• **WHAT IS BEING ASKED**: Transcribe the data verbatim and drop its images.

• **RECORDS FOR THE TASK**:
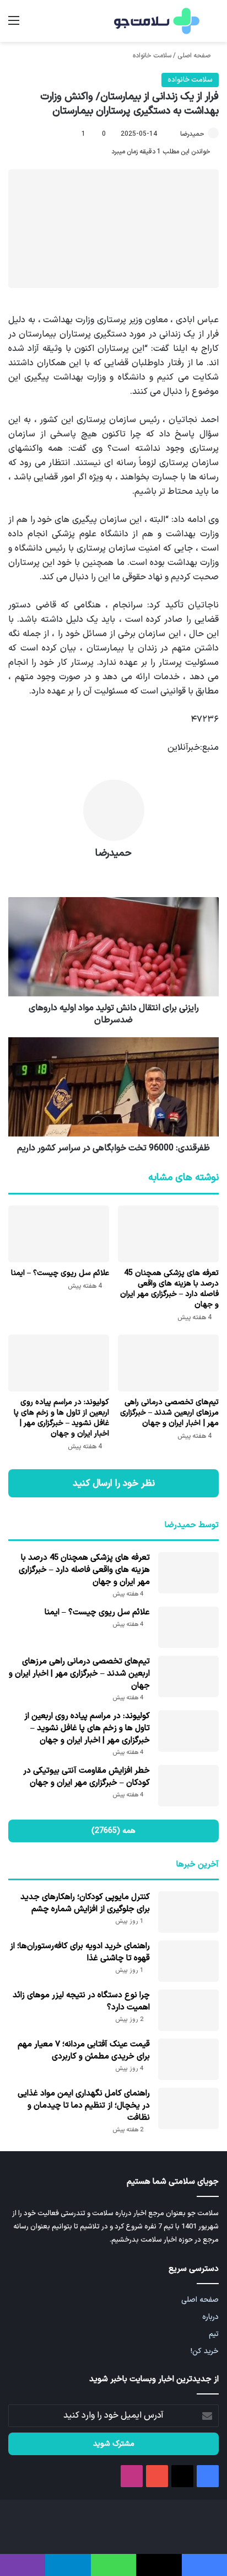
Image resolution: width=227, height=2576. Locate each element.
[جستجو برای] (213, 25)
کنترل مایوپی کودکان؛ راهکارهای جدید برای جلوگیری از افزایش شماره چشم (85, 1903)
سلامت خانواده (152, 56)
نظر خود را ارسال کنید (114, 1483)
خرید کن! (205, 2351)
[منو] (13, 25)
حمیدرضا (192, 134)
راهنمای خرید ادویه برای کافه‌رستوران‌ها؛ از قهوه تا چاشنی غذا (80, 1952)
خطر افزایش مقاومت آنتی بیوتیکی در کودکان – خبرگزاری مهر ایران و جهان (86, 1776)
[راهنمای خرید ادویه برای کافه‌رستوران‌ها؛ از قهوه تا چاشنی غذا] (188, 1961)
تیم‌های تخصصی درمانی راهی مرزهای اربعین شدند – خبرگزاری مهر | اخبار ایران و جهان (169, 1412)
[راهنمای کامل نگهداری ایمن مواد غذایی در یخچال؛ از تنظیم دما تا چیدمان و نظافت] (188, 2108)
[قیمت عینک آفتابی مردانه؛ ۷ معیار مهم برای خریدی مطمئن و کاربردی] (188, 2059)
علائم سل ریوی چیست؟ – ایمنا (60, 1273)
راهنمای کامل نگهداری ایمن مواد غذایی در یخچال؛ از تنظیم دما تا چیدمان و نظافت (84, 2105)
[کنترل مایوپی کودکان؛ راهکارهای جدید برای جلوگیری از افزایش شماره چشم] (188, 1912)
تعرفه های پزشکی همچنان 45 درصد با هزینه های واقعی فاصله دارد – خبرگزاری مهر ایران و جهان (169, 1288)
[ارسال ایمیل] (175, 134)
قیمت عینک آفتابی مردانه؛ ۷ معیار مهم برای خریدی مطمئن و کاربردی (84, 2050)
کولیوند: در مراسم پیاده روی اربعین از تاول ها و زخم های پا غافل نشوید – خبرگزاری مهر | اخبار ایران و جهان (61, 1417)
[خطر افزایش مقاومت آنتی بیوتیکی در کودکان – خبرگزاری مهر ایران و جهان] (188, 1785)
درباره (210, 2317)
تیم (214, 2334)
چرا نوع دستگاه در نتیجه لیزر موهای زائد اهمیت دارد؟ (81, 2001)
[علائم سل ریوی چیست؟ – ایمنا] (58, 1234)
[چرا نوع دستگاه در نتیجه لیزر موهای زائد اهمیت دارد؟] (188, 2010)
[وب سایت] (113, 872)
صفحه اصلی (194, 56)
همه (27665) (113, 1831)
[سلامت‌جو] (155, 21)
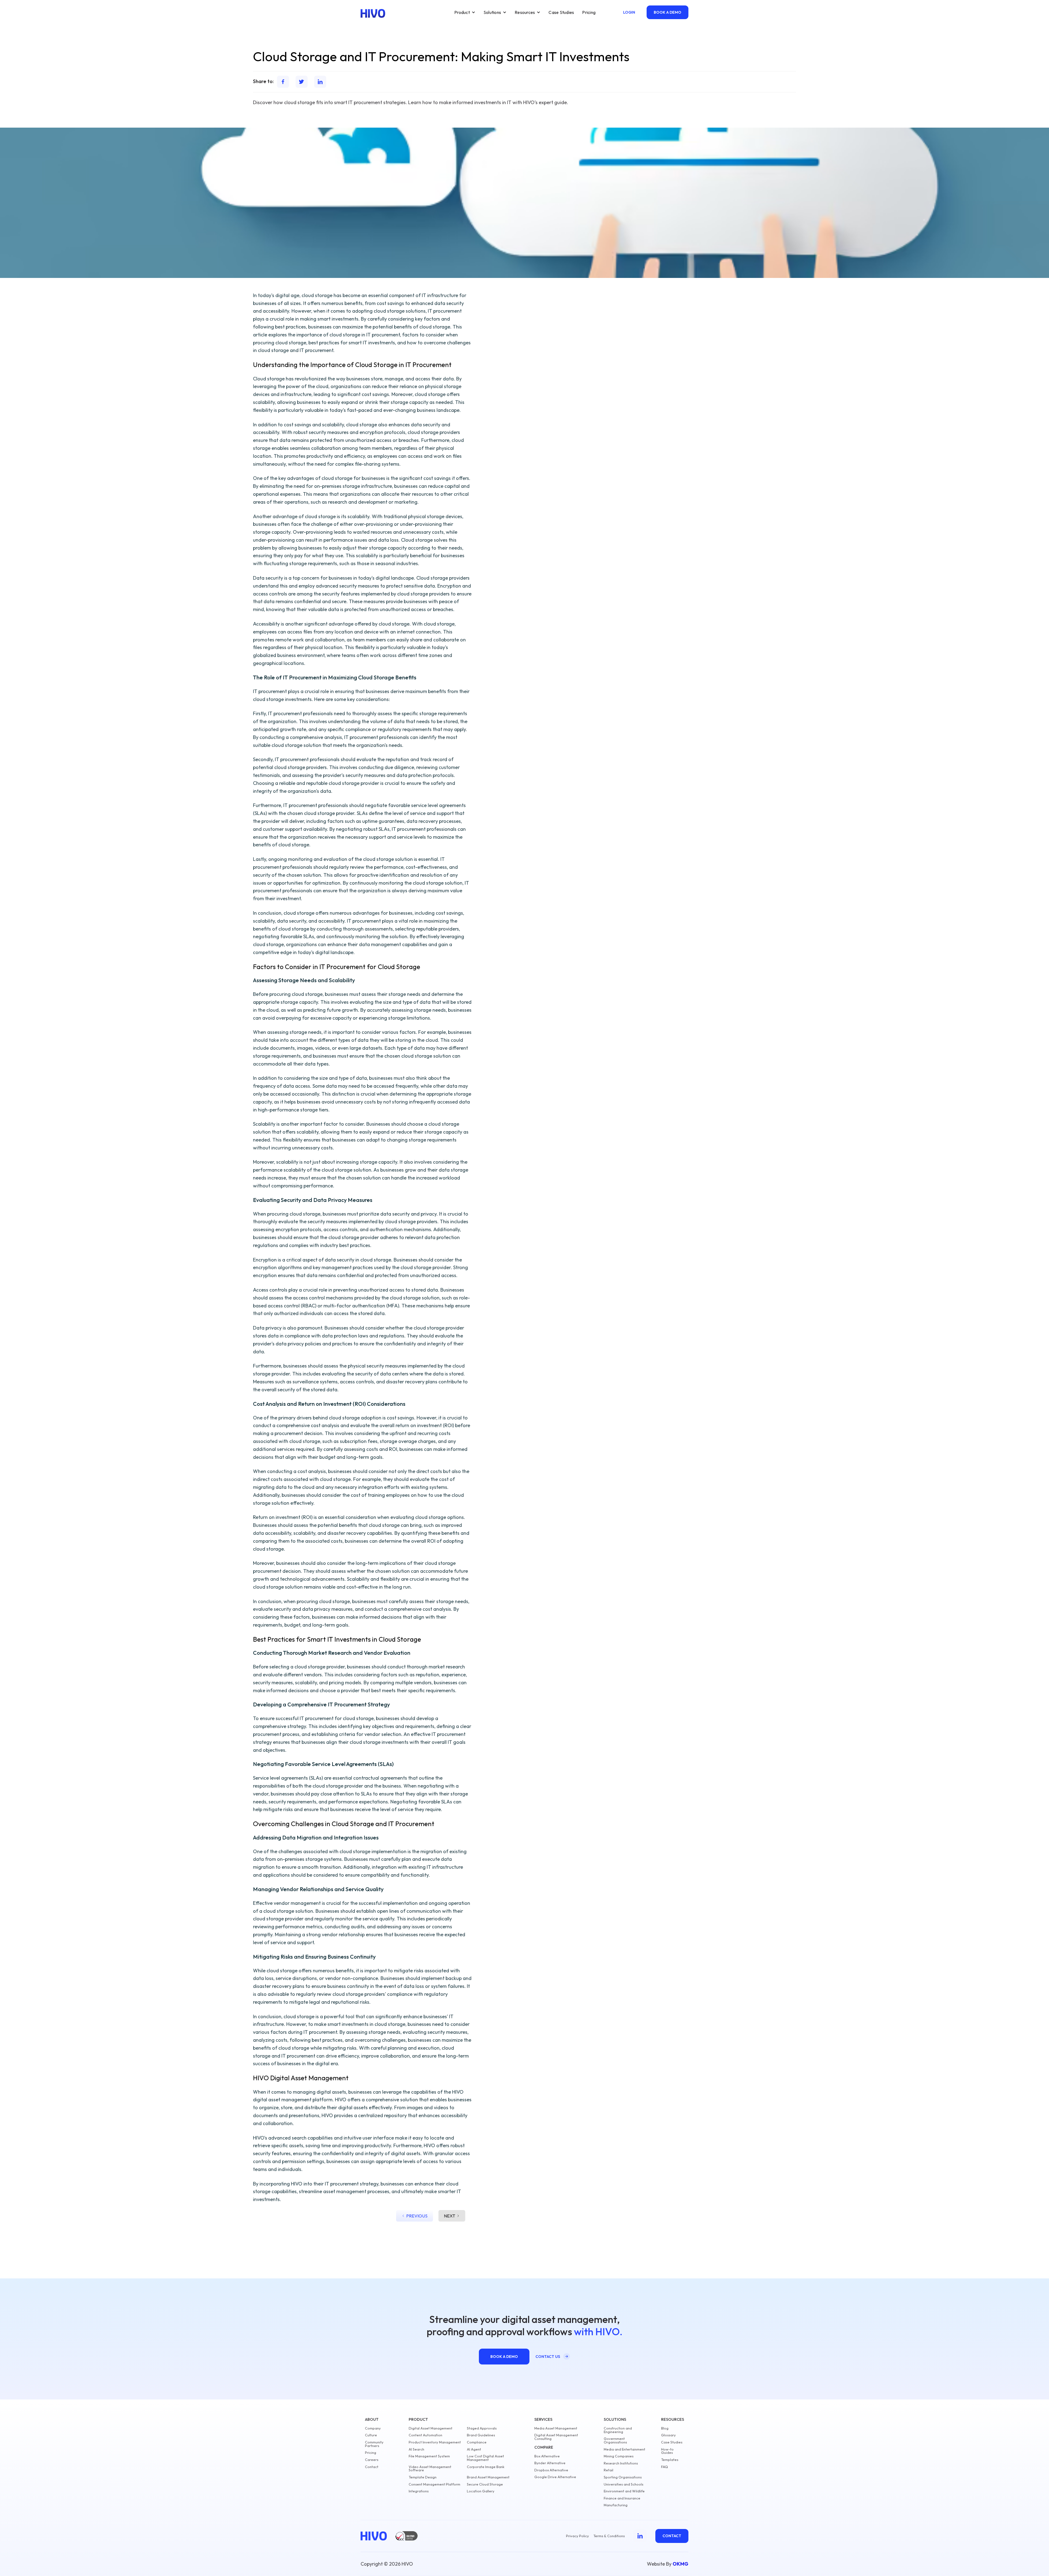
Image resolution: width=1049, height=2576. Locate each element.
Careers (371, 2459)
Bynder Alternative (549, 2463)
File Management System (429, 2456)
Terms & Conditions (609, 2536)
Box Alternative (547, 2456)
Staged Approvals (482, 2428)
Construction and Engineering (618, 2430)
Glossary (668, 2435)
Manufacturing (615, 2505)
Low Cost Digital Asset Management (485, 2457)
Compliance (477, 2442)
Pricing (589, 12)
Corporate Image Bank (485, 2467)
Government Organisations (615, 2440)
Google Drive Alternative (555, 2477)
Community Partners (374, 2444)
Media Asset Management (555, 2428)
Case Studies (561, 12)
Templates (669, 2459)
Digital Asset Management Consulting (556, 2436)
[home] (373, 13)
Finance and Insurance (622, 2498)
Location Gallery (480, 2491)
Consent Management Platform (434, 2484)
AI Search (416, 2449)
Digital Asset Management (430, 2428)
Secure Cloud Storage (485, 2484)
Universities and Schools (623, 2484)
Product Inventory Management (435, 2442)
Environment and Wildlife (624, 2491)
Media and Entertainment (624, 2449)
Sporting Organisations (623, 2477)
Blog (664, 2428)
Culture (371, 2435)
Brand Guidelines (481, 2435)
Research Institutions (621, 2463)
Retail (608, 2470)
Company (373, 2428)
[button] (465, 12)
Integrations (419, 2491)
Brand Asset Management (488, 2477)
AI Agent (474, 2449)
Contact (371, 2467)
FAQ (664, 2467)
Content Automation (425, 2435)
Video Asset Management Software (430, 2468)
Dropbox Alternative (551, 2470)
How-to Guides (667, 2451)
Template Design (423, 2477)
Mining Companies (618, 2456)
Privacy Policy (577, 2536)
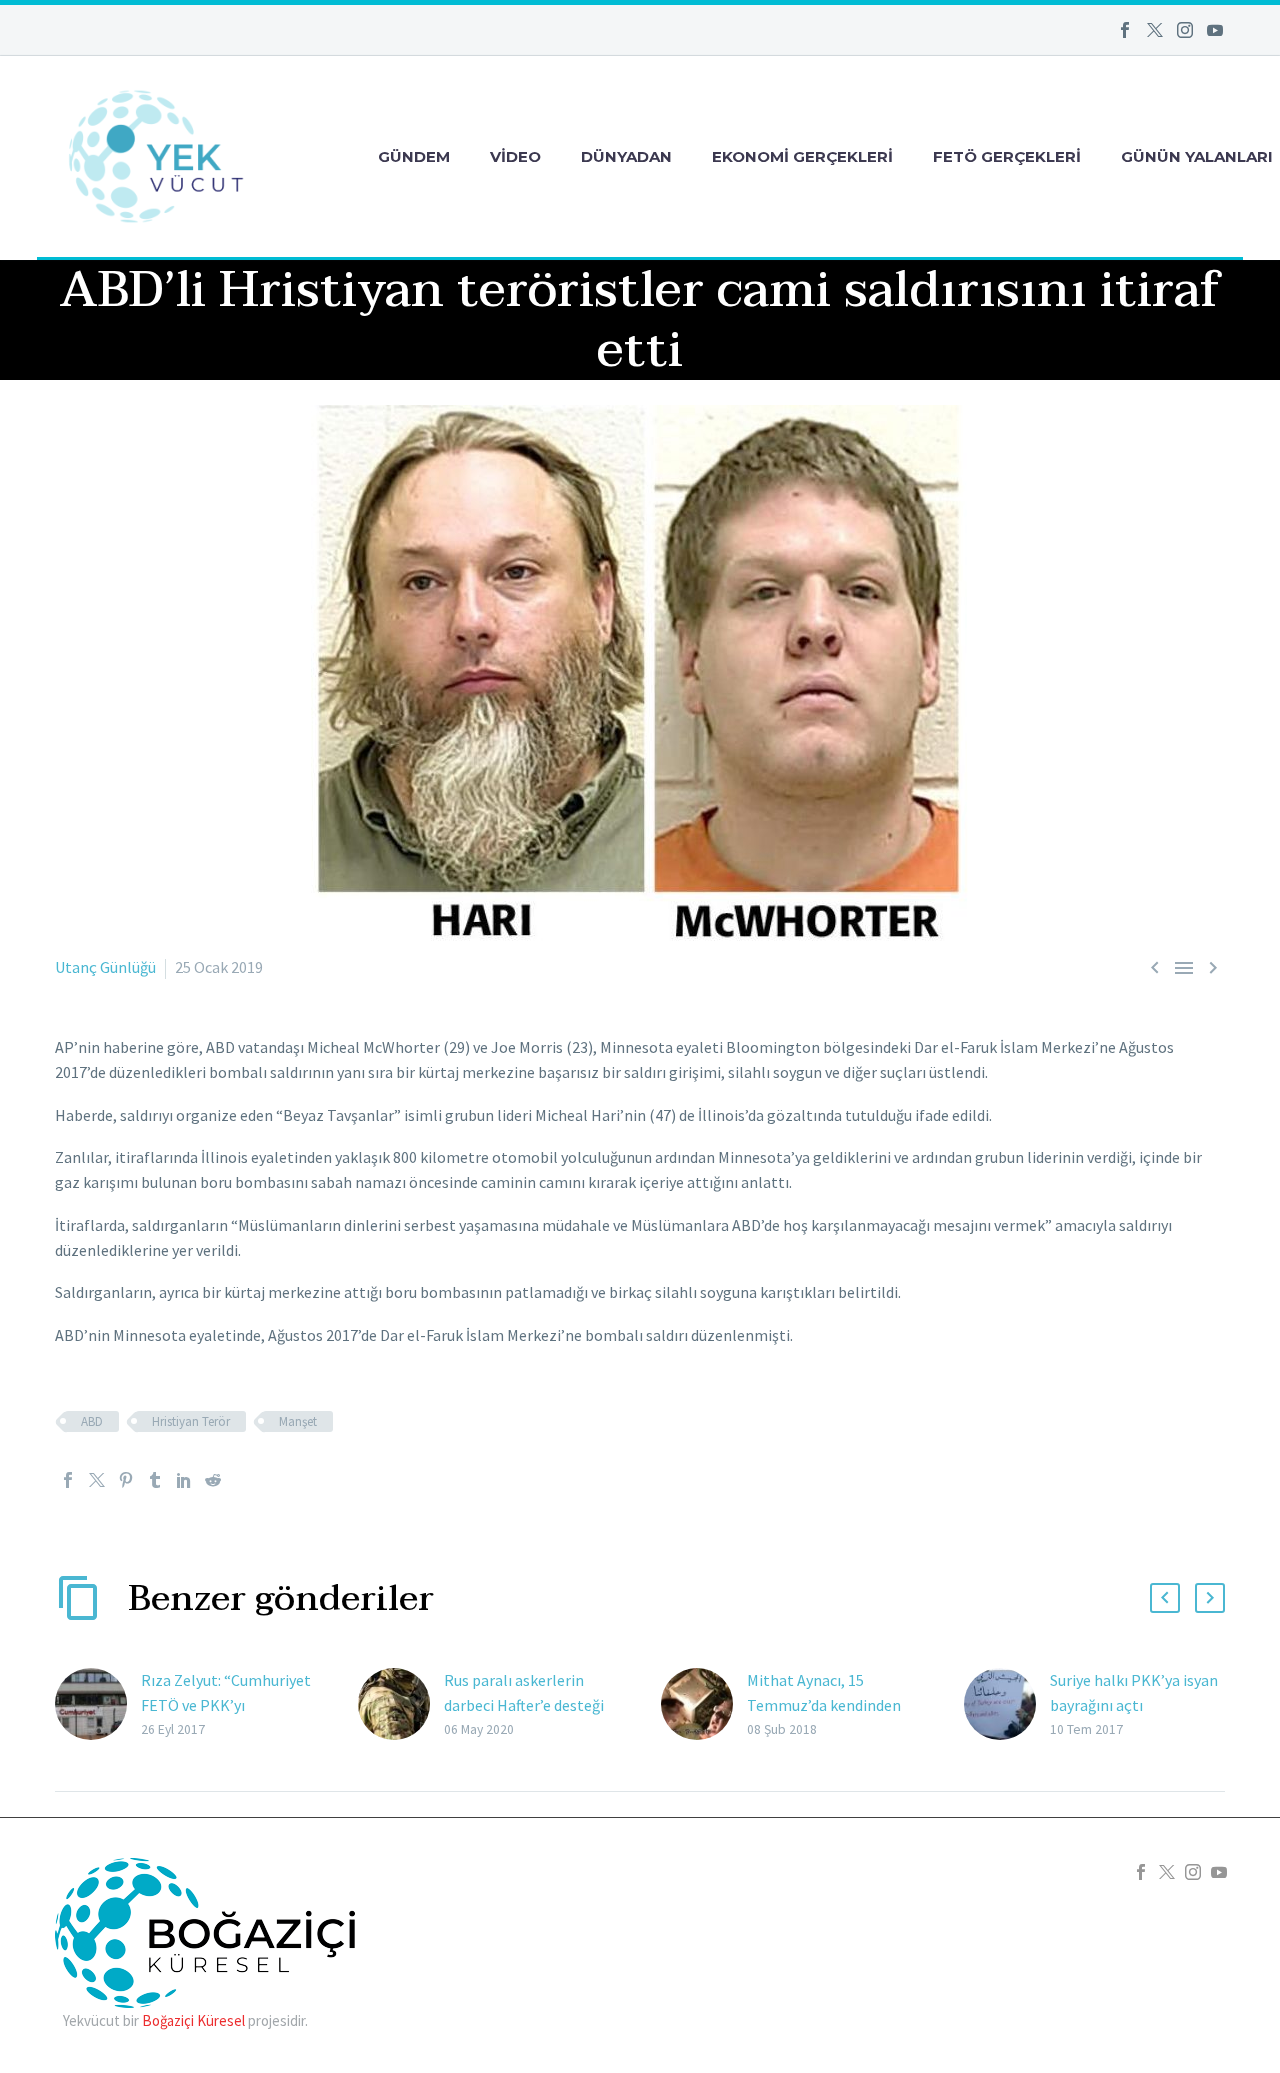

• **THE ANSWER**:
Image resolution: width=227, height=2576. Locate each element.
[جستجو برای] (213, 25)
کنترل مایوپی کودکان؛ راهکارهای جدید برای جلوگیری از افزایش شماره چشم (85, 1903)
سلامت خانواده (152, 56)
نظر خود را ارسال کنید (114, 1483)
خرید کن! (205, 2351)
[منو] (13, 25)
حمیدرضا (192, 134)
راهنمای خرید ادویه برای کافه‌رستوران‌ها؛ از قهوه تا چاشنی غذا (80, 1952)
خطر افزایش مقاومت آنتی بیوتیکی در کودکان – خبرگزاری مهر ایران و جهان (86, 1776)
[راهنمای خرید ادویه برای کافه‌رستوران‌ها؛ از قهوه تا چاشنی غذا] (188, 1961)
تیم‌های تخصصی درمانی راهی مرزهای اربعین شدند – خبرگزاری مهر | اخبار ایران و جهان (169, 1412)
[راهنمای کامل نگهداری ایمن مواد غذایی در یخچال؛ از تنظیم دما تا چیدمان و نظافت] (188, 2108)
[قیمت عینک آفتابی مردانه؛ ۷ معیار مهم برای خریدی مطمئن و کاربردی] (188, 2059)
علائم سل ریوی چیست؟ – ایمنا (60, 1273)
راهنمای کامل نگهداری ایمن مواد غذایی در یخچال؛ از تنظیم دما تا چیدمان و نظافت (84, 2105)
[کنترل مایوپی کودکان؛ راهکارهای جدید برای جلوگیری از افزایش شماره چشم] (188, 1912)
تعرفه های پزشکی همچنان 45 درصد با هزینه های واقعی فاصله دارد – خبرگزاری مهر ایران و جهان (169, 1288)
[ارسال ایمیل] (175, 134)
قیمت عینک آفتابی مردانه؛ ۷ معیار مهم برای خریدی مطمئن و کاربردی (84, 2050)
کولیوند: در مراسم پیاده روی اربعین از تاول ها و زخم های پا غافل نشوید – خبرگزاری مهر | اخبار ایران و جهان (61, 1417)
[خطر افزایش مقاومت آنتی بیوتیکی در کودکان – خبرگزاری مهر ایران و جهان] (188, 1785)
درباره (210, 2317)
تیم (214, 2334)
چرا نوع دستگاه در نتیجه لیزر موهای زائد اهمیت دارد؟ (81, 2001)
[علائم سل ریوی چیست؟ – ایمنا] (58, 1234)
[چرا نوع دستگاه در نتیجه لیزر موهای زائد اهمیت دارد؟] (188, 2010)
[وب سایت] (113, 872)
صفحه اصلی (194, 56)
همه (27665) (113, 1831)
[سلامت‌جو] (155, 21)
Image resolution: width=1049, height=2576. Locate each element.
Careers (371, 2459)
Bynder Alternative (549, 2463)
File Management System (429, 2456)
Terms & Conditions (609, 2536)
Box Alternative (547, 2456)
Staged Approvals (482, 2428)
Construction and Engineering (618, 2430)
Glossary (668, 2435)
Manufacturing (615, 2505)
Low Cost Digital Asset Management (485, 2457)
Compliance (477, 2442)
Pricing (589, 12)
Corporate Image Bank (485, 2467)
Government Organisations (615, 2440)
Google Drive Alternative (555, 2477)
Community Partners (374, 2444)
Media Asset Management (555, 2428)
Case Studies (561, 12)
Templates (669, 2459)
Digital Asset Management Consulting (556, 2436)
[home] (373, 13)
Finance and Insurance (622, 2498)
Location Gallery (480, 2491)
Consent Management Platform (434, 2484)
AI Search (416, 2449)
Digital Asset Management (430, 2428)
Secure Cloud Storage (485, 2484)
Universities and Schools (623, 2484)
Product Inventory Management (435, 2442)
Environment and Wildlife (624, 2491)
Media and Entertainment (624, 2449)
Sporting Organisations (623, 2477)
Blog (664, 2428)
Culture (371, 2435)
Brand Guidelines (481, 2435)
Research Institutions (621, 2463)
Retail (608, 2470)
Company (373, 2428)
[button] (465, 12)
Integrations (419, 2491)
Brand Asset Management (488, 2477)
AI Agent (474, 2449)
Contact (371, 2467)
FAQ (664, 2467)
Content Automation (425, 2435)
Video Asset Management Software (430, 2468)
Dropbox Alternative (551, 2470)
How-to Guides (667, 2451)
Template Design (423, 2477)
Mining Companies (618, 2456)
Privacy Policy (577, 2536)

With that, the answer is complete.